═══ Records to process ═══
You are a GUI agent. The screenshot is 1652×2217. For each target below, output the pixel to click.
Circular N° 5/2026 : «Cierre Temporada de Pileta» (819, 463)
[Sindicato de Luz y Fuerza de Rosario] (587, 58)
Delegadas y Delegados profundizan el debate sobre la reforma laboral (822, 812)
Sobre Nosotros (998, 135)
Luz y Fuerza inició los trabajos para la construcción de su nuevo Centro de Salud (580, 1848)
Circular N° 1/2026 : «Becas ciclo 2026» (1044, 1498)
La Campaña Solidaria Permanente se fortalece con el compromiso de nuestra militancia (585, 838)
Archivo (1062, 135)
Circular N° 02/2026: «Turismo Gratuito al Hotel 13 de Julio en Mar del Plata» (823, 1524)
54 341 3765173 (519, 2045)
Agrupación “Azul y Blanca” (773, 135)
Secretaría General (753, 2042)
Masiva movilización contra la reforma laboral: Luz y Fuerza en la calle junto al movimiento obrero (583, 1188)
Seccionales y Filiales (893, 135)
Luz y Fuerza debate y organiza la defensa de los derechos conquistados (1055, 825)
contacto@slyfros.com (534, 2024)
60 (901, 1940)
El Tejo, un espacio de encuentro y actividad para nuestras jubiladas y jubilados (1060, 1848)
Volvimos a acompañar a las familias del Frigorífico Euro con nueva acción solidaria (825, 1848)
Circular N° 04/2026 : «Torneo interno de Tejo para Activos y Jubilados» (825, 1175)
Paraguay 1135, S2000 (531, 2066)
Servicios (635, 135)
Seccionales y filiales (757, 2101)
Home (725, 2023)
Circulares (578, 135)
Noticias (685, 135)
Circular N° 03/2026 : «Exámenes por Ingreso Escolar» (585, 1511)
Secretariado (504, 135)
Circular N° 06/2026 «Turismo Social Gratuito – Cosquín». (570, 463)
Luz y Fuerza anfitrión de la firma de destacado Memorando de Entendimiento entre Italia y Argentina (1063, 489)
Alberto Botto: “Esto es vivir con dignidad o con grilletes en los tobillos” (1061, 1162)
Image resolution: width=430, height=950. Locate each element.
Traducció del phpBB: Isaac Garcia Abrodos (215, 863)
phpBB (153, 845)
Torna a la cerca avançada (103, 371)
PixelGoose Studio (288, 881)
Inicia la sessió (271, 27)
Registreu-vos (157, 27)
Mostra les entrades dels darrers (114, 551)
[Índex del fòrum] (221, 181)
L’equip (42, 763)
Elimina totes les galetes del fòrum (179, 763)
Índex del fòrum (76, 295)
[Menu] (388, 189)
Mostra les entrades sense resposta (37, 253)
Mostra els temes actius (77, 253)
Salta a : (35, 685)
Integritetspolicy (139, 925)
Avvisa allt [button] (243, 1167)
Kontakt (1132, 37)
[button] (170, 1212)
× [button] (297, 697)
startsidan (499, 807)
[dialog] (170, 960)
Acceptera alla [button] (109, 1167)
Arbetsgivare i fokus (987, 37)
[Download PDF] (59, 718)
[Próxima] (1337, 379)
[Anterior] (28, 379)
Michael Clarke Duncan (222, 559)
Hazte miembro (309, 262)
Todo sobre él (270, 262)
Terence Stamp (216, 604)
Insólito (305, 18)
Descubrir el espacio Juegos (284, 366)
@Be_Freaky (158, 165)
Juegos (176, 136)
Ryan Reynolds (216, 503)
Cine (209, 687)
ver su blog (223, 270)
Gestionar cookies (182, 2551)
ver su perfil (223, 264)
═══
--- Task directions ---
Your task is to retype the data exactly, with no line missing.

--- Worked solution ---
You are a GUI agent. The screenshot is 1652×2217. For each target below, output the pixel to click.
Circular N° 5/2026 : «Cierre Temporada de Pileta» (819, 463)
[Sindicato de Luz y Fuerza de Rosario] (587, 58)
Delegadas y Delegados profundizan el debate sobre la reforma laboral (822, 812)
Sobre Nosotros (998, 135)
Luz y Fuerza inició los trabajos para la construcción de su nuevo Centro de Salud (580, 1848)
Circular N° 1/2026 : «Becas ciclo 2026» (1044, 1498)
La Campaña Solidaria Permanente se fortalece con el compromiso de nuestra militancia (585, 838)
Archivo (1062, 135)
Circular N° 02/2026: «Turismo Gratuito al Hotel 13 de Julio en Mar del Plata» (823, 1524)
54 341 3765173 (519, 2045)
Agrupación “Azul y Blanca” (773, 135)
Secretaría General (753, 2042)
Masiva movilización contra la reforma laboral: Luz y Fuerza en la calle junto al movimiento obrero (583, 1188)
Seccionales y Filiales (893, 135)
Luz y Fuerza debate y organiza la defensa de los derechos conquistados (1055, 825)
contacto@slyfros.com (534, 2024)
60 (901, 1940)
El Tejo, un espacio de encuentro y actividad para nuestras jubiladas y jubilados (1060, 1848)
Volvimos a acompañar a las familias del Frigorífico Euro con nueva acción solidaria (825, 1848)
Circular N° 04/2026 : «Torneo interno de Tejo para Activos y Jubilados» (825, 1175)
Paraguay 1135, S2000 (531, 2066)
Servicios (635, 135)
Seccionales y filiales (757, 2101)
Home (725, 2023)
Circulares (578, 135)
Noticias (685, 135)
Circular N° 03/2026 : «Exámenes por Ingreso Escolar» (585, 1511)
Secretariado (504, 135)
Circular N° 06/2026 «Turismo Social Gratuito – Cosquín». (570, 463)
Luz y Fuerza anfitrión de la firma de destacado Memorando de Entendimiento entre Italia y Argentina (1063, 489)
Alberto Botto: “Esto es vivir con dignidad o con grilletes en los tobillos” (1061, 1162)
Image resolution: width=430, height=950. Locate each element.
Traducció del phpBB: Isaac Garcia Abrodos (215, 863)
phpBB (153, 845)
Torna a la cerca avançada (103, 371)
PixelGoose Studio (288, 881)
Inicia la sessió (271, 27)
Registreu-vos (157, 27)
Mostra les entrades dels darrers (114, 551)
[Índex del fòrum] (221, 181)
L’equip (42, 763)
Elimina totes les galetes del fòrum (179, 763)
Índex del fòrum (76, 295)
[Menu] (388, 189)
Mostra les entrades sense resposta (37, 253)
Mostra els temes actius (77, 253)
Salta a : (35, 685)
Integritetspolicy (139, 925)
Avvisa allt [button] (243, 1167)
Kontakt (1132, 37)
[button] (170, 1212)
× [button] (297, 697)
startsidan (499, 807)
[dialog] (170, 960)
Acceptera alla [button] (109, 1167)
Arbetsgivare i fokus (987, 37)
[Download PDF] (59, 718)
[Próxima] (1337, 379)
[Anterior] (28, 379)
Michael Clarke Duncan (222, 559)
Hazte miembro (309, 262)
Todo sobre él (270, 262)
Terence Stamp (216, 604)
Insólito (305, 18)
Descubrir el espacio Juegos (284, 366)
@Be_Freaky (158, 165)
Juegos (176, 136)
Ryan Reynolds (216, 503)
Cine (209, 687)
ver su blog (223, 270)
Gestionar cookies (182, 2551)
ver su perfil (223, 264)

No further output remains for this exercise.